Não, considero que o aumento da medida da pena, muitas vezes, poderá ajudar à não repetição do crime. Porque aquilo que eu verifico, até em termos profissionais, é os arguidos dizerem ‘bem, tenho aqui comida e roupa lavada, saio daqui a cinco ou seis anos, vou lá para fora e eles vão ver’. E, realmente, saem e são reincidentes na prática do crime. Aliás, há uma medida que foi adotada por Bolsonaro agora, em que intensificou o trabalho dentro das prisões, por parte dos reclusos. Essas medidas são fundamentais até por uma questão de política posterior de reinserção social. As pessoas precisam de perceber que o crime que praticaram não só é socialmente condenável como lhes deve a eles próprios corresponder a um castigo. É essa uma das funções das prisões, que não são hotéis, nem pensões.

O Relatório Anual de Segurança Interna (RASI) que foi divulgado este ano diz que entre 2008 e 2017 a criminalidade violenta e grave diminuiu 37,1%, o valor mais baixo dos últimos dez anos. Justifica-se uma moldura penal maior, ainda assim?

Realmente é verdade, a criminalidade mais violenta diminui, mas isso não quer dizer que o que eu acabei de referir não seja seguido. Quando refere a criminalidade violenta eventualmente os crimes de violação não estão incluídos, ou de abusos sexuais. Há uma panóplia de crimes que são absolutamente hediondos e repugnantes e que não estarão aí incluídos, e que eu considero que deverão ter uma medida de pena muito mais agravada.

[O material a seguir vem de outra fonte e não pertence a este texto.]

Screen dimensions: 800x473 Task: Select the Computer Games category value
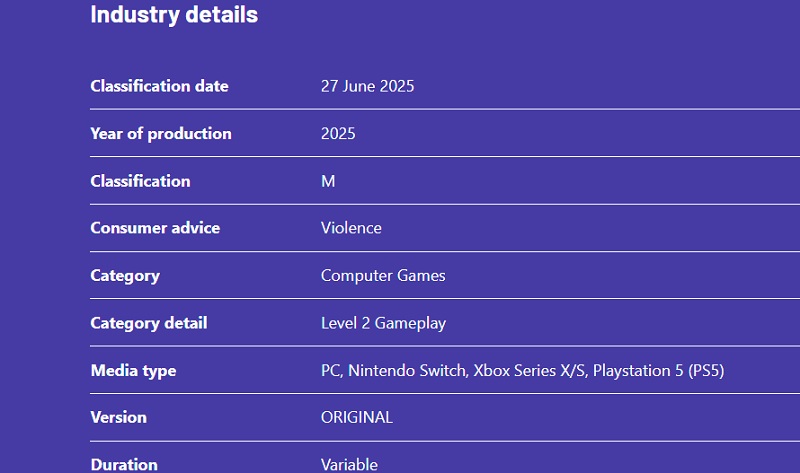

Volto a dizer, sobre os crimes de abuso sexual de menores, de que muita gente fala, não vejo ninguém na Assembleia da República, da Esquerda à Direita, a avançar com um aumento da medida da pena.

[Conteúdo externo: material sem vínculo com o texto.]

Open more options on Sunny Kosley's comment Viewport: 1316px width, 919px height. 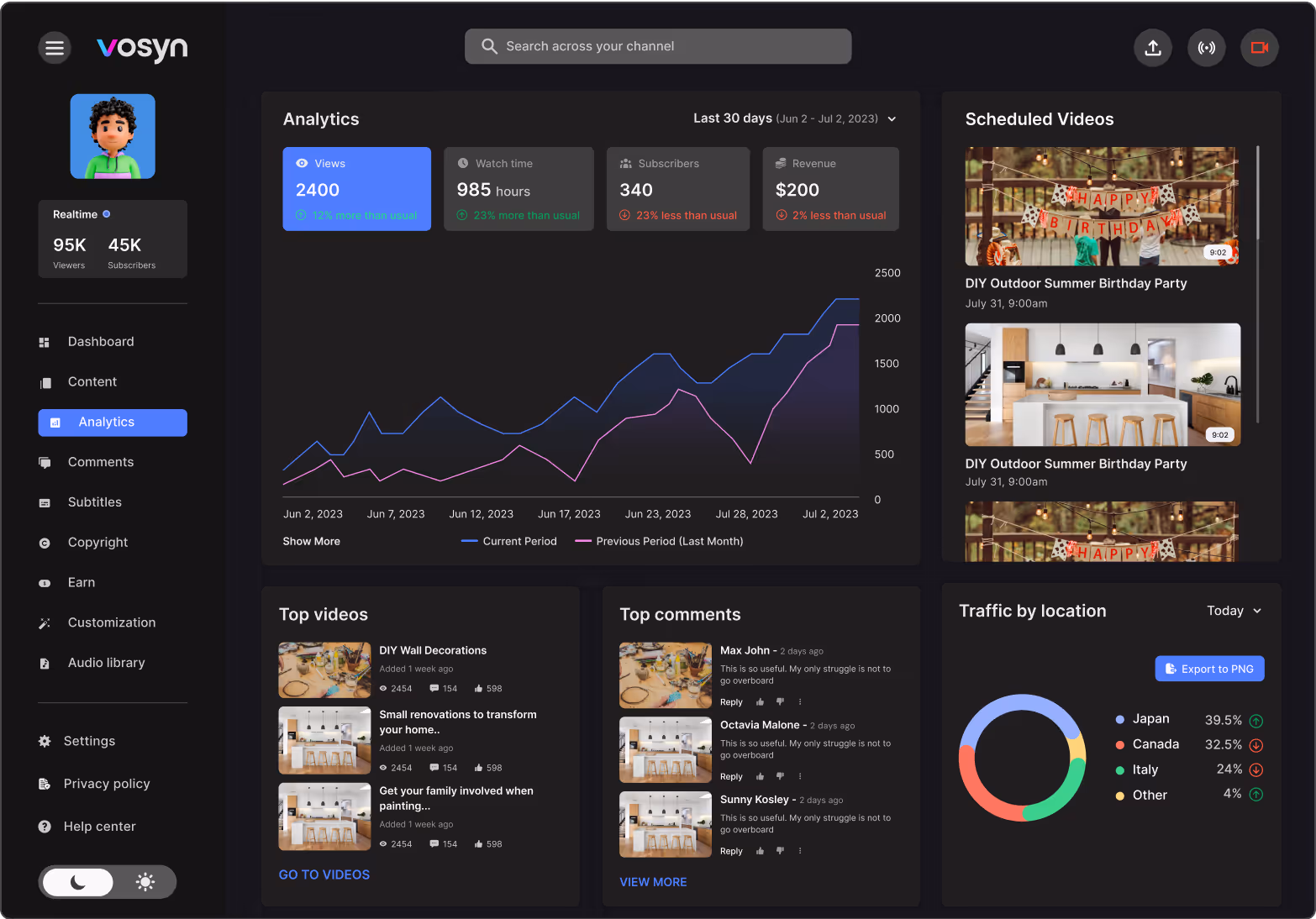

Relativamente a essas situações deveria haver uma revisão das medidas da pena. E mais: tudo isto obedece a uma reforma da justiça penal. Dentro da justiça, em geral, nós verificamos que há duas questões que devem ser objeto de análise e de reforma mais ou menos urgente. Na questão da corrupção, ou seja, crimes de colarinho branco, praticados por agentes políticos, autarcas, magistrados, todos estes crimes devem ser alvo de atenção e reforma urgente. E depois os crimes que se referem aos mais frágeis, como as crianças. Continuamos a verificar que os crimes de abuso sexual de menores continuam a crescer e muitos deles não são alvo de denúncia, por medo. Esses é que têm que ser, efetivamente, alvo de uma reforma profunda e de um aumento da medida da pena.